Personal information
- Born: October 28, 1961 (age 64)
- Height: 6 ft 0 in (1.83 m)
- Weight: 200 lb (91 kg)

Career information
- College: California
- Position: Wide receiver/Linebacker

Career history

Playing
- Chicago Bruisers (1987); Denver Dynamite (1987); Los Angeles Cobras (1988); Sacramento Attack (1992);

Coaching
- Diablo Valley Community College (1989–1994) Assistant coach; San Jose State (1995–1996) Secondary and special teams assistant; Portland State (1997–2000) Secondary and special teams coach; New Mexico State (2001–2004) Secondary coach; Holy Cross (2005–2011) Defensive coordinator & secondary coach; Carolina Panthers (2012) Assistant special teams coach; Carolina Panthers (2012–2014) Special teams coordinator; Carolina Panthers (2015–2017) Assistant defensive backs & safeties coach; Carolina Panthers (2018) Secondary coach; Carolina Panthers (2019) Safeties coach; Washington Football Team / Commanders (2020–2022) Assistant defensive backs coach; Washington Commanders (2023) Senior defensive assistant/safeties coach; James Madison (2025) Associate head coach; UCLA (2026–present) Special assistant to the Head Coach;

Awards and highlights
- ArenaBowl champion (1987); Second-team All-Pac-10 (1983);
- Stats at ArenaFan.com

= Richard Rodgers Sr. =

American football player and coach (born 1961)

Richard Rodgers Sr. (born October 28, 1961) is an American football coach and former Arena Football League (AFL) player. He is currently an assistant coach at UCLA, following head coach Bob Chesney there after serving on Chesney's staff at James Madison.

== Playing career ==
Rodgers played college football for the California Golden Bears and earned all-conference honors as a defensive back. As a junior, he became known for being a part of "The Play" against Stanford, where he handled two of the five laterals that resulted in a miraculous game-winning touchdown as time expired.
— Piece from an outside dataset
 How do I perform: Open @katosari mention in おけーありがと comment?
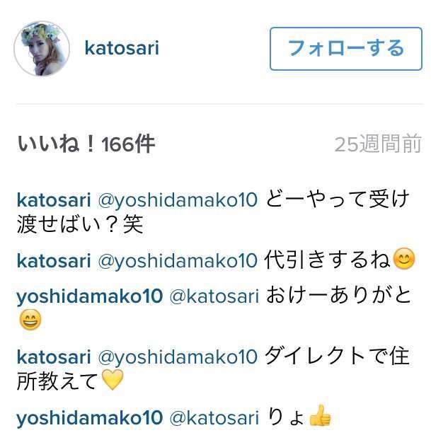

Rodgers spent time in the Canadian and Arena football leagues after college.

== Coaching career ==
Rodgers began coaching as soon as he retired from the AFL as a player. Rodgers coached at the college level for 24 seasons before joining the NFL ranks in 2012. In 2014, he was part of the Pro Bowl staff and the following year, Rodgers coached in Super Bowl 50 with the NFC Champion Carolina Panthers. He later coached for the Washington Commanders before returning to college coaching in 2025.

Rodgers is the father of five children, including former NFL tight end Richard Rodgers. Like his father, the younger Rodgers played for the California Golden Bears and later also became known for being a part of a miraculous game-ending score while a member of the Green Bay Packers, when he caught a Hail Mary pass from Aaron Rodgers in a play that became known as the Miracle in Motown.